Posted: March 21, 2020 by oldbrew in Energy, government, Travel

Typical electric car set-up

The battle of the chargers is underway. Too much home charging could overload the local electricity network, but nobody wants to sit around in public areas every day or two waiting for a more expensive power-up. At present this is of little interest to much of the population anyway, judging by the very low sales of EVs.

“Less-than-ideal” electric vehicle (EV) chargers were backed in last week’s Budget, which ring fenced £500M over five years to implement rapid charging hubs in public places, says New Civil Engineer.

Instead, policymakers should shift their focus away from costly public rapid chargers to investing in the scaled deployment of smaller, slower chargers on residential streets, says the report.

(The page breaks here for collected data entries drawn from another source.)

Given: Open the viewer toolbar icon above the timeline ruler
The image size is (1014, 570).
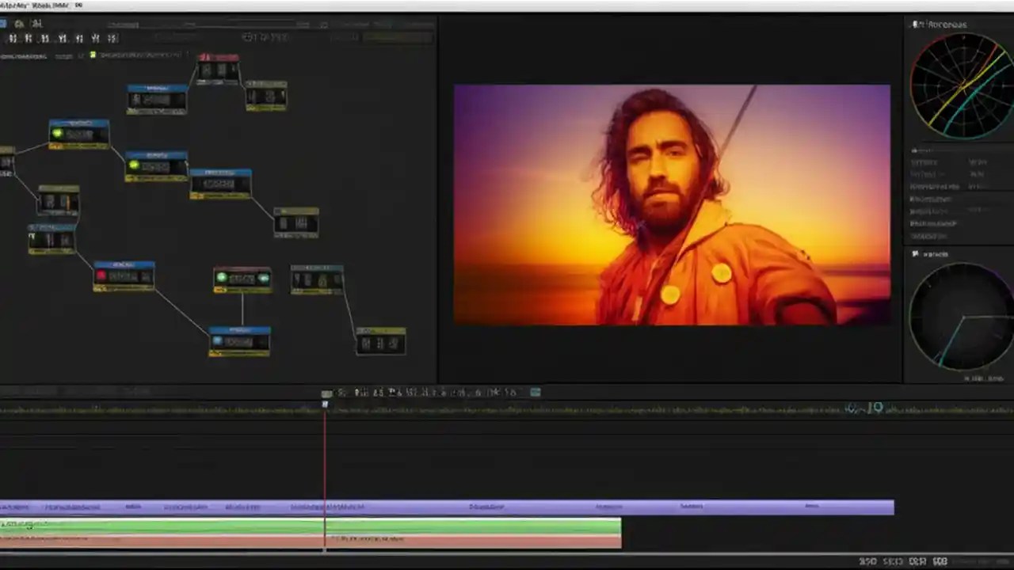Looking at the screenshot, I should click(x=327, y=392).
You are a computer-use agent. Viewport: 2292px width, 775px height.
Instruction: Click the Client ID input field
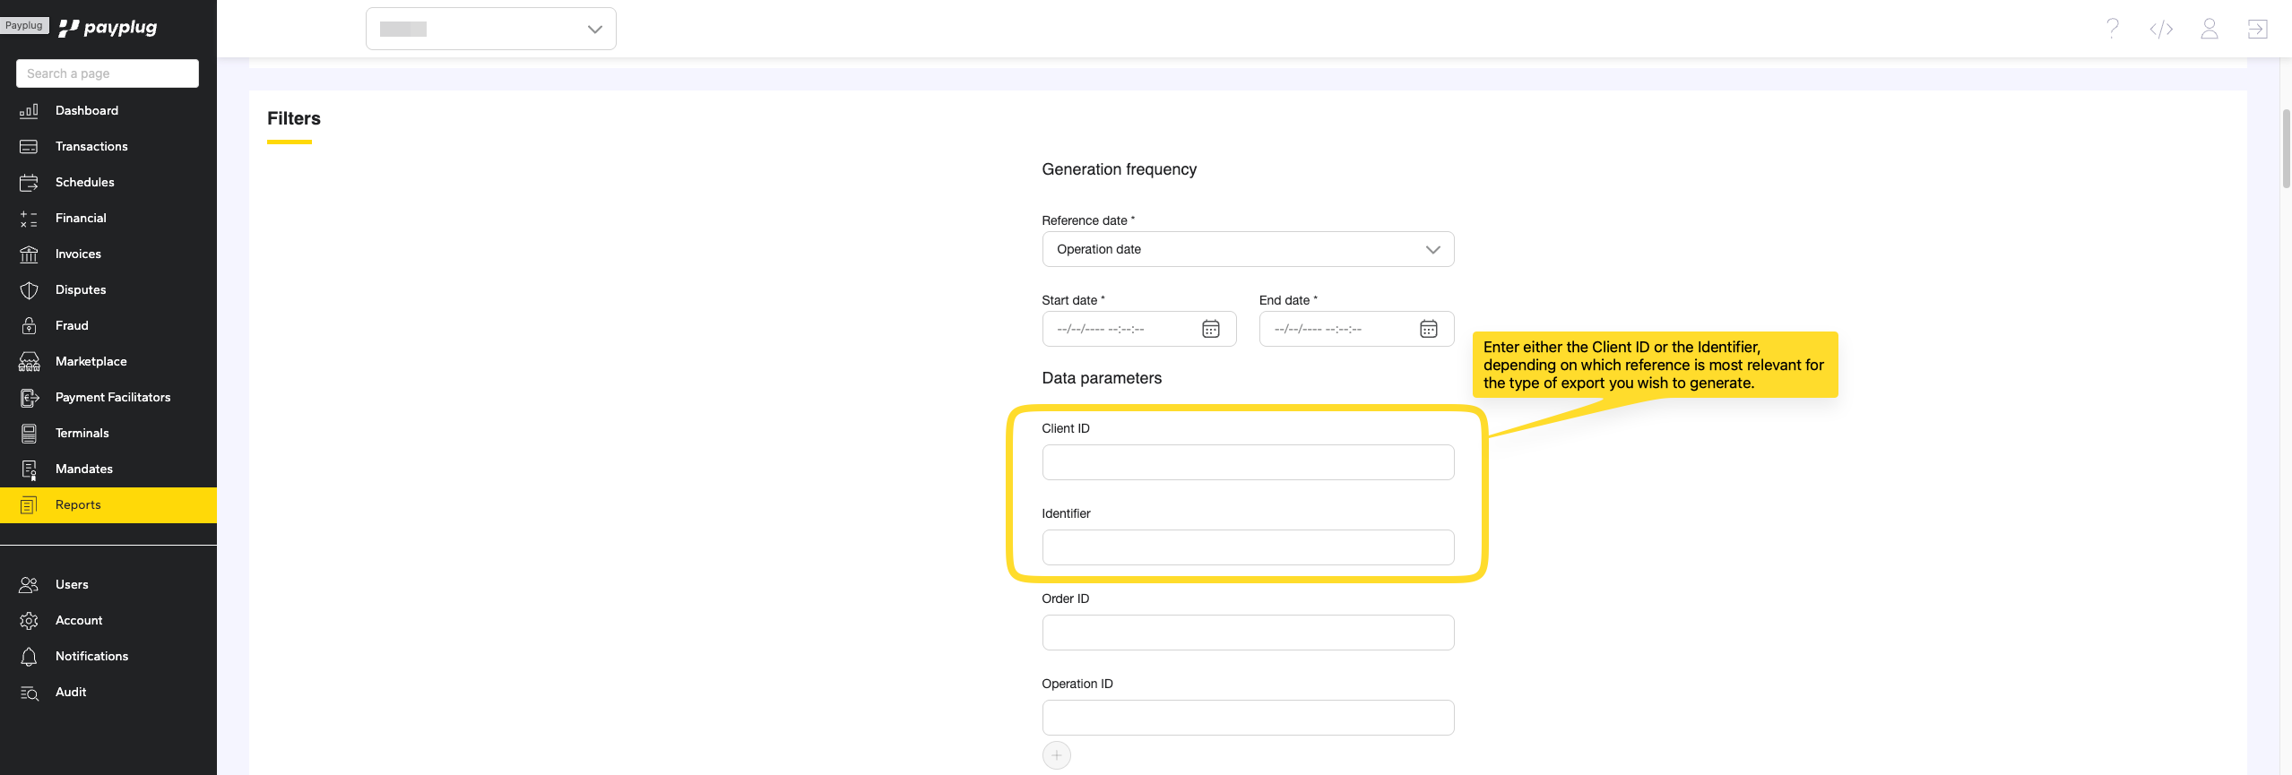(1247, 462)
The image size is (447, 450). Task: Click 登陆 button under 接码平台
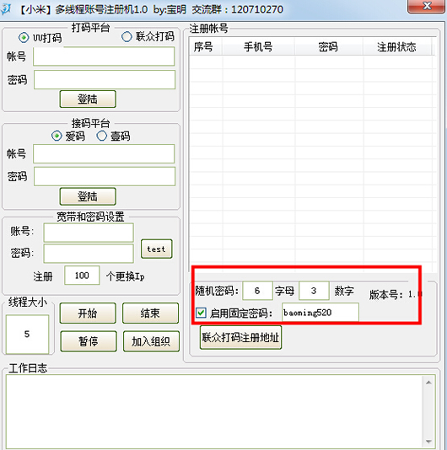tap(88, 196)
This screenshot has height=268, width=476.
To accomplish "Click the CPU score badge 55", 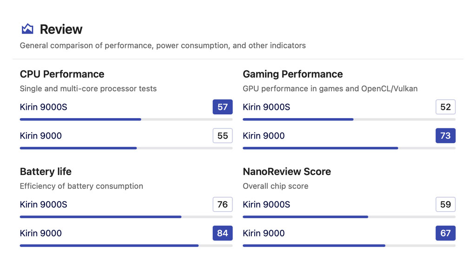I will [223, 136].
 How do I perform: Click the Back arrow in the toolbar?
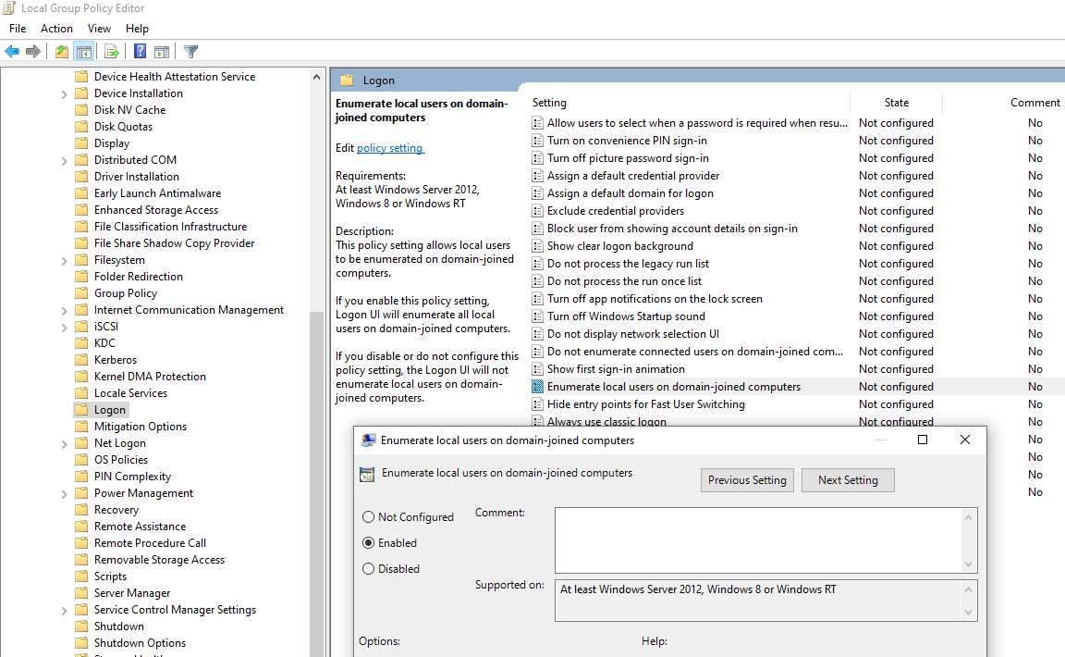tap(12, 52)
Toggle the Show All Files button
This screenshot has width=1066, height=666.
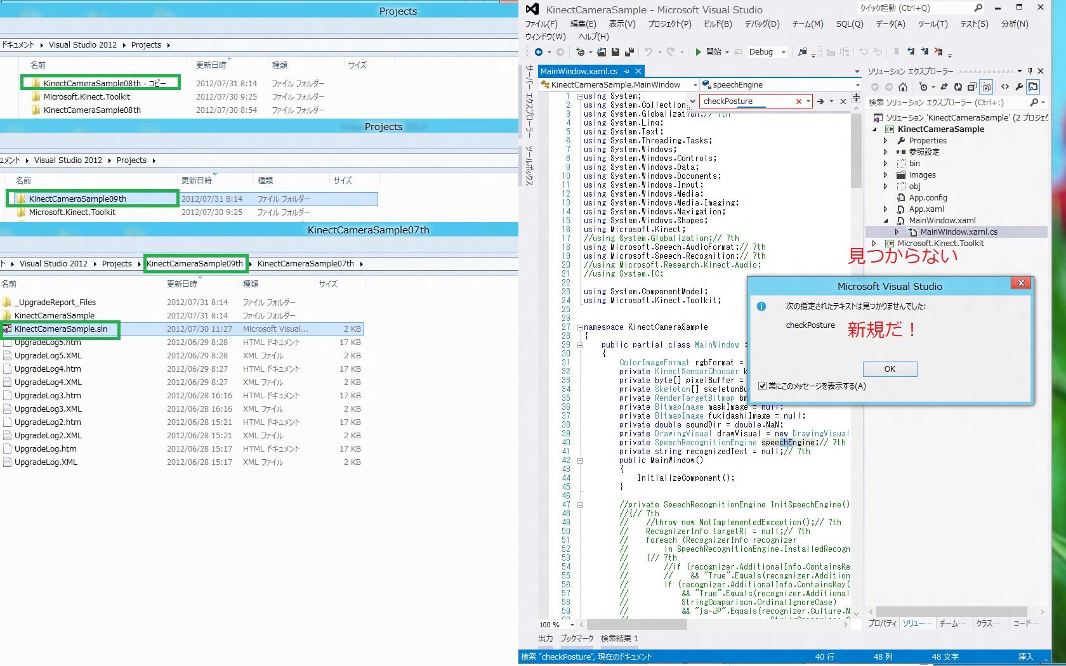[986, 87]
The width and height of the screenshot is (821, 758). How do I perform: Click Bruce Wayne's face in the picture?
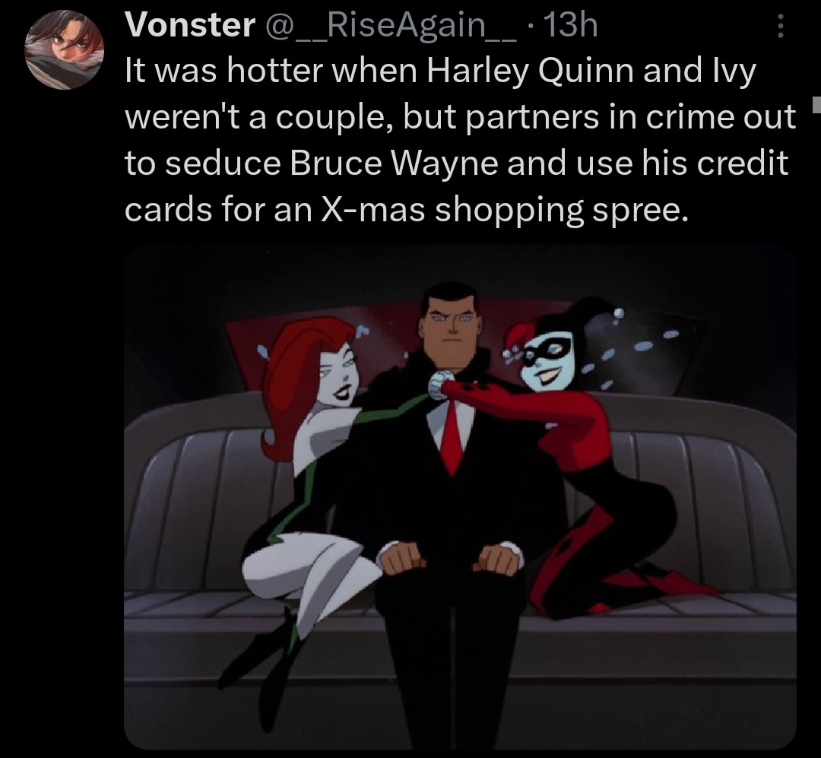tap(450, 336)
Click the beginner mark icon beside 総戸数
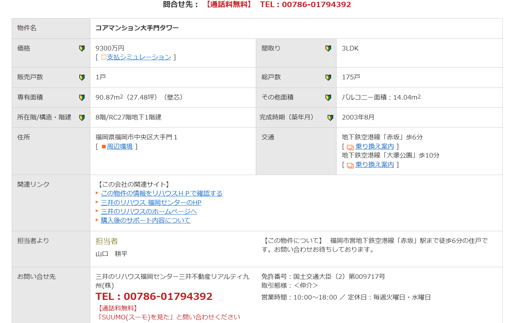The image size is (523, 323). [328, 77]
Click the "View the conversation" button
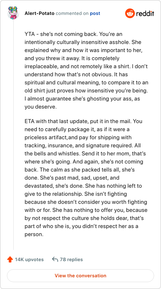Image resolution: width=161 pixels, height=289 pixels. (x=81, y=276)

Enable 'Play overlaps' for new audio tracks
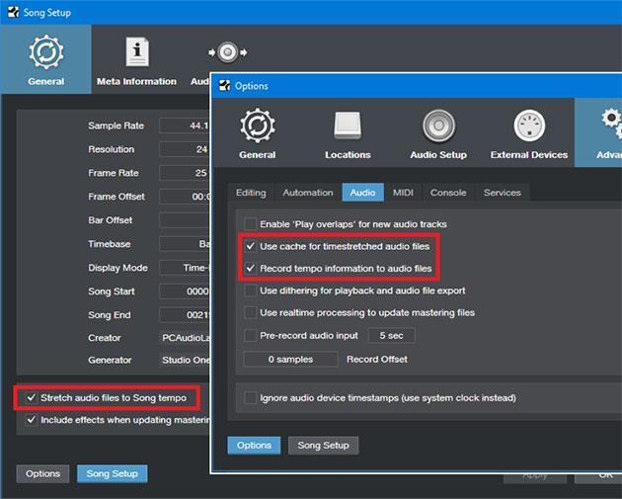pos(251,224)
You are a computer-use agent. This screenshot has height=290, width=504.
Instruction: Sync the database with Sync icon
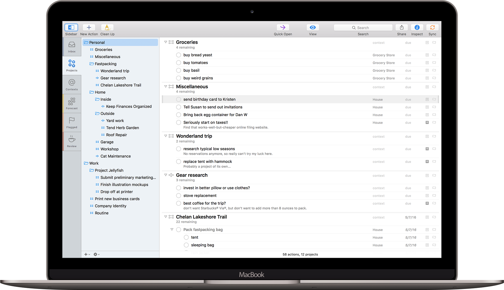432,28
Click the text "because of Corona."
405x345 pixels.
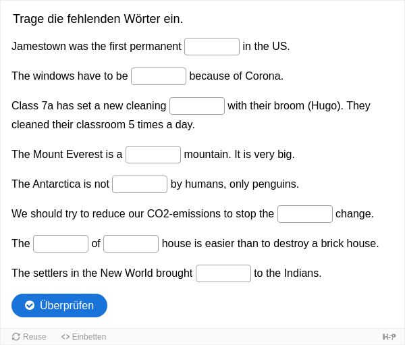click(x=236, y=76)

‘Electric Vehicles: Moving from early adopters to mainstream buyers’, by EV infrastructure company Connected Kerb, says that many potential EV buyers have no access to the convenience of chargers at home or nearby, and this is hindering EV take-up.

The report found that 67% of current EV drivers would not have bought an EV if they did not have access to overnight charging.

Connected Kerb chief executive Chris Pateman-Jones said: “That is a massive red flag when you look at the existing infrastructure deployment strategies.

“Rapid chargers are more expensive and less convenient – inconvenience deters uptake. Focus must be redirected to on-street residential and workplace charging that reflects existing charging behaviours and incentivises more people to transition to EVs.”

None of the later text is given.